Aim:
Write out every line of the listing below, keeping each one identical to the original.

Stored rows:
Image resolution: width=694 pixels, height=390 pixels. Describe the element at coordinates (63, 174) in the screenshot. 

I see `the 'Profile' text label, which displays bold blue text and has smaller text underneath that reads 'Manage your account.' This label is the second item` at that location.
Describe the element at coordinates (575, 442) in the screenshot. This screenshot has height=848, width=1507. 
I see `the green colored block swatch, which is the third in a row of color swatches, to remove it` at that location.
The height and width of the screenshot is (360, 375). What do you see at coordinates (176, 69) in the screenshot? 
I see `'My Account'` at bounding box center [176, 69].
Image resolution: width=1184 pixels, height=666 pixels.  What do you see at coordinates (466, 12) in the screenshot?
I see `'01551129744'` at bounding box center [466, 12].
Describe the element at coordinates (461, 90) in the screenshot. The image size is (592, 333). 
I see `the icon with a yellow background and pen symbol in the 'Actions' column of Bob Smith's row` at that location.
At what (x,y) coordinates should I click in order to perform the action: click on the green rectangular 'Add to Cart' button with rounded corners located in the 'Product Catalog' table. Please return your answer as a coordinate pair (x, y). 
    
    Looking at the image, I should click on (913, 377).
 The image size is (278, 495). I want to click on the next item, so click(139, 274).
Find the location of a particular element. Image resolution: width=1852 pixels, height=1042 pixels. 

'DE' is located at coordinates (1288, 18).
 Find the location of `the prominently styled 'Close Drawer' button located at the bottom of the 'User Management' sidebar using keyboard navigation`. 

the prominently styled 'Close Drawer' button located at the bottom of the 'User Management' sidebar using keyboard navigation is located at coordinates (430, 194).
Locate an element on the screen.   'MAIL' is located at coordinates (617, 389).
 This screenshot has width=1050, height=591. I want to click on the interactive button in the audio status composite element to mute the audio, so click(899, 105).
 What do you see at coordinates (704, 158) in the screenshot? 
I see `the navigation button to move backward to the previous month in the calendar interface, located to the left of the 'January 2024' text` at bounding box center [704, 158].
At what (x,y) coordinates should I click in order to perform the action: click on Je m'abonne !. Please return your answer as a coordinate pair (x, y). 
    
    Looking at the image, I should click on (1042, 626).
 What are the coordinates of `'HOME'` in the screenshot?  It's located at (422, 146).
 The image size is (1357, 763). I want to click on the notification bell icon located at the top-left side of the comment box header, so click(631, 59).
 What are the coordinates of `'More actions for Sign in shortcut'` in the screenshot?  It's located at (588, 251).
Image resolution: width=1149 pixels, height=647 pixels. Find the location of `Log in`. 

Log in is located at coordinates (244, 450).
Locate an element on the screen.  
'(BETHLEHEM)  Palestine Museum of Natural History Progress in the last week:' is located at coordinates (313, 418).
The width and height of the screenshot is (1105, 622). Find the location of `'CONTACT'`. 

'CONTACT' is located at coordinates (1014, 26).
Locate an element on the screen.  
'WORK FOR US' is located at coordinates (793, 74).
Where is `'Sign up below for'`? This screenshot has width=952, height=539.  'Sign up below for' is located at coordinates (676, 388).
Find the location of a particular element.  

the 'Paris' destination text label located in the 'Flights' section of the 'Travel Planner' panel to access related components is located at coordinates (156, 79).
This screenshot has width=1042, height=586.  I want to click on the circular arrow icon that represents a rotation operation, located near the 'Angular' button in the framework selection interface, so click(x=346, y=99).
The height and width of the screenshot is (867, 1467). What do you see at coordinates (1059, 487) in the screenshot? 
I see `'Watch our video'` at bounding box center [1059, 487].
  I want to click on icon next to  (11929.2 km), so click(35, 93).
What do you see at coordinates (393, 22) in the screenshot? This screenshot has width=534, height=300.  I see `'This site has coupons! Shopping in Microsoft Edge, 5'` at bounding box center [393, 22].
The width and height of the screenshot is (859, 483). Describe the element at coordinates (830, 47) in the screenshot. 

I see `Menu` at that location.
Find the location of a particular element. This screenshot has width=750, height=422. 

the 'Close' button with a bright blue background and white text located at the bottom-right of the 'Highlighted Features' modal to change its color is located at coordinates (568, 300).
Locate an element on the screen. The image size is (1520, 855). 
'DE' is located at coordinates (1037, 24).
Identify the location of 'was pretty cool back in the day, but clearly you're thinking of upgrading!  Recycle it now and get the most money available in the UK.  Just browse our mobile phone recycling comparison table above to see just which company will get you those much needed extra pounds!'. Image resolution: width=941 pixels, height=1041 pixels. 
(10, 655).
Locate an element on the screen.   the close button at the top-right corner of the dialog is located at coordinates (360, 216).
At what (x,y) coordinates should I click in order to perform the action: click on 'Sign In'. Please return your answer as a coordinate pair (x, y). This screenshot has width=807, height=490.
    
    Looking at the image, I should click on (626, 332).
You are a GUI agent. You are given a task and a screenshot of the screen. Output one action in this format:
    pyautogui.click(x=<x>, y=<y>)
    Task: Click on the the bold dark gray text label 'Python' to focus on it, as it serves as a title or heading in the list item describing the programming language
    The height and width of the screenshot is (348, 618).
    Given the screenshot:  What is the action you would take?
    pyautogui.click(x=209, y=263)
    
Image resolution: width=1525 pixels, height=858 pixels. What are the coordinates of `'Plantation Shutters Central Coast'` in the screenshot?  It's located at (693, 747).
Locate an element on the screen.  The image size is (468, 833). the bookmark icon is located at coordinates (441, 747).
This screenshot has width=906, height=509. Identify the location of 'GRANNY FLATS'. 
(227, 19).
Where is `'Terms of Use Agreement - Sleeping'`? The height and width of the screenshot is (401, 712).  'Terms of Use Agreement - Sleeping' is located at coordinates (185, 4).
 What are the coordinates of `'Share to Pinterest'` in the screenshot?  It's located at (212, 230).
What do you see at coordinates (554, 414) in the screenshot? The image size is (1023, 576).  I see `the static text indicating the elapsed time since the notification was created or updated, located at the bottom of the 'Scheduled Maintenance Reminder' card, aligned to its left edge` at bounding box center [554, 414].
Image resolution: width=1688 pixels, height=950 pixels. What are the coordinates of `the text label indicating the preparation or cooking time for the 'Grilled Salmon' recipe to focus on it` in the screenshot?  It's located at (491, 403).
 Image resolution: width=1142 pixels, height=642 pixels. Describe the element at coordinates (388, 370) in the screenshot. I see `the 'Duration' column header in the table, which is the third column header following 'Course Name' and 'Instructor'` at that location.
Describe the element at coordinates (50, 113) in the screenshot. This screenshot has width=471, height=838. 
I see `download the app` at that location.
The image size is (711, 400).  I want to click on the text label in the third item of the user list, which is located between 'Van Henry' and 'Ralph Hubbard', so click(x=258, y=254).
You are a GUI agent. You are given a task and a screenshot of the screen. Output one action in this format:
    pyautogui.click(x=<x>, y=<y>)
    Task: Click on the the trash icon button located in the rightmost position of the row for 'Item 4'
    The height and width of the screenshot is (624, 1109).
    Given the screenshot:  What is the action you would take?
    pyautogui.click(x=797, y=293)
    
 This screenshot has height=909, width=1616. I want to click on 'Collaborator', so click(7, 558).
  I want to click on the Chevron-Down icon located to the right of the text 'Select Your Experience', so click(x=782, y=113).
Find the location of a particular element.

The output:
Image resolution: width=694 pixels, height=390 pixels. Describe the element at coordinates (63, 174) in the screenshot. 

I see `the 'Profile' text label, which displays bold blue text and has smaller text underneath that reads 'Manage your account.' This label is the second item` at that location.
Describe the element at coordinates (575, 442) in the screenshot. This screenshot has height=848, width=1507. 
I see `the green colored block swatch, which is the third in a row of color swatches, to remove it` at that location.
The height and width of the screenshot is (360, 375). What do you see at coordinates (176, 69) in the screenshot? 
I see `'My Account'` at bounding box center [176, 69].
Image resolution: width=1184 pixels, height=666 pixels.  What do you see at coordinates (466, 12) in the screenshot?
I see `'01551129744'` at bounding box center [466, 12].
Describe the element at coordinates (461, 90) in the screenshot. The image size is (592, 333). 
I see `the icon with a yellow background and pen symbol in the 'Actions' column of Bob Smith's row` at that location.
At what (x,y) coordinates should I click in order to perform the action: click on the green rectangular 'Add to Cart' button with rounded corners located in the 'Product Catalog' table. Please return your answer as a coordinate pair (x, y). 
    
    Looking at the image, I should click on (913, 377).
 The image size is (278, 495). I want to click on the next item, so click(139, 274).
Find the location of a particular element. Image resolution: width=1852 pixels, height=1042 pixels. 

'DE' is located at coordinates (1288, 18).
 Find the location of `the prominently styled 'Close Drawer' button located at the bottom of the 'User Management' sidebar using keyboard navigation`. 

the prominently styled 'Close Drawer' button located at the bottom of the 'User Management' sidebar using keyboard navigation is located at coordinates (430, 194).
Locate an element on the screen.   'MAIL' is located at coordinates (617, 389).
 This screenshot has width=1050, height=591. I want to click on the interactive button in the audio status composite element to mute the audio, so click(899, 105).
 What do you see at coordinates (704, 158) in the screenshot? 
I see `the navigation button to move backward to the previous month in the calendar interface, located to the left of the 'January 2024' text` at bounding box center [704, 158].
At what (x,y) coordinates should I click in order to perform the action: click on Je m'abonne !. Please return your answer as a coordinate pair (x, y). 
    
    Looking at the image, I should click on (1042, 626).
 What are the coordinates of `'HOME'` in the screenshot?  It's located at (422, 146).
 The image size is (1357, 763). I want to click on the notification bell icon located at the top-left side of the comment box header, so click(631, 59).
 What are the coordinates of `'More actions for Sign in shortcut'` in the screenshot?  It's located at (588, 251).
Image resolution: width=1149 pixels, height=647 pixels. Find the location of `Log in`. 

Log in is located at coordinates (244, 450).
Locate an element on the screen.  
'(BETHLEHEM)  Palestine Museum of Natural History Progress in the last week:' is located at coordinates (313, 418).
The width and height of the screenshot is (1105, 622). Find the location of `'CONTACT'`. 

'CONTACT' is located at coordinates (1014, 26).
Locate an element on the screen.  
'WORK FOR US' is located at coordinates (793, 74).
Where is `'Sign up below for'`? This screenshot has width=952, height=539.  'Sign up below for' is located at coordinates (676, 388).
Find the location of a particular element.  

the 'Paris' destination text label located in the 'Flights' section of the 'Travel Planner' panel to access related components is located at coordinates (156, 79).
This screenshot has width=1042, height=586.  I want to click on the circular arrow icon that represents a rotation operation, located near the 'Angular' button in the framework selection interface, so click(x=346, y=99).
The height and width of the screenshot is (867, 1467). What do you see at coordinates (1059, 487) in the screenshot? 
I see `'Watch our video'` at bounding box center [1059, 487].
  I want to click on icon next to  (11929.2 km), so click(35, 93).
What do you see at coordinates (393, 22) in the screenshot? This screenshot has width=534, height=300.  I see `'This site has coupons! Shopping in Microsoft Edge, 5'` at bounding box center [393, 22].
The width and height of the screenshot is (859, 483). Describe the element at coordinates (830, 47) in the screenshot. 

I see `Menu` at that location.
Find the location of a particular element. This screenshot has width=750, height=422. 

the 'Close' button with a bright blue background and white text located at the bottom-right of the 'Highlighted Features' modal to change its color is located at coordinates (568, 300).
Locate an element on the screen. The image size is (1520, 855). 
'DE' is located at coordinates (1037, 24).
Identify the location of 'was pretty cool back in the day, but clearly you're thinking of upgrading!  Recycle it now and get the most money available in the UK.  Just browse our mobile phone recycling comparison table above to see just which company will get you those much needed extra pounds!'. Image resolution: width=941 pixels, height=1041 pixels. 
(10, 655).
Locate an element on the screen.   the close button at the top-right corner of the dialog is located at coordinates (360, 216).
At what (x,y) coordinates should I click in order to perform the action: click on 'Sign In'. Please return your answer as a coordinate pair (x, y). This screenshot has width=807, height=490.
    
    Looking at the image, I should click on (626, 332).
You are a GUI agent. You are given a task and a screenshot of the screen. Output one action in this format:
    pyautogui.click(x=<x>, y=<y>)
    Task: Click on the the bold dark gray text label 'Python' to focus on it, as it serves as a title or heading in the list item describing the programming language
    The height and width of the screenshot is (348, 618).
    Given the screenshot:  What is the action you would take?
    pyautogui.click(x=209, y=263)
    
Image resolution: width=1525 pixels, height=858 pixels. What are the coordinates of `'Plantation Shutters Central Coast'` in the screenshot?  It's located at (693, 747).
Locate an element on the screen.  The image size is (468, 833). the bookmark icon is located at coordinates (441, 747).
This screenshot has width=906, height=509. Identify the location of 'GRANNY FLATS'. 
(227, 19).
Where is `'Terms of Use Agreement - Sleeping'`? The height and width of the screenshot is (401, 712).  'Terms of Use Agreement - Sleeping' is located at coordinates (185, 4).
 What are the coordinates of `'Share to Pinterest'` in the screenshot?  It's located at (212, 230).
What do you see at coordinates (554, 414) in the screenshot? The image size is (1023, 576).  I see `the static text indicating the elapsed time since the notification was created or updated, located at the bottom of the 'Scheduled Maintenance Reminder' card, aligned to its left edge` at bounding box center [554, 414].
Image resolution: width=1688 pixels, height=950 pixels. What are the coordinates of `the text label indicating the preparation or cooking time for the 'Grilled Salmon' recipe to focus on it` in the screenshot?  It's located at (491, 403).
 Image resolution: width=1142 pixels, height=642 pixels. Describe the element at coordinates (388, 370) in the screenshot. I see `the 'Duration' column header in the table, which is the third column header following 'Course Name' and 'Instructor'` at that location.
Describe the element at coordinates (50, 113) in the screenshot. This screenshot has width=471, height=838. 
I see `download the app` at that location.
The image size is (711, 400).  I want to click on the text label in the third item of the user list, which is located between 'Van Henry' and 'Ralph Hubbard', so click(x=258, y=254).
You are a GUI agent. You are given a task and a screenshot of the screen. Output one action in this format:
    pyautogui.click(x=<x>, y=<y>)
    Task: Click on the the trash icon button located in the rightmost position of the row for 'Item 4'
    The height and width of the screenshot is (624, 1109).
    Given the screenshot:  What is the action you would take?
    pyautogui.click(x=797, y=293)
    
 This screenshot has height=909, width=1616. I want to click on 'Collaborator', so click(7, 558).
  I want to click on the Chevron-Down icon located to the right of the text 'Select Your Experience', so click(x=782, y=113).
Find the location of a particular element.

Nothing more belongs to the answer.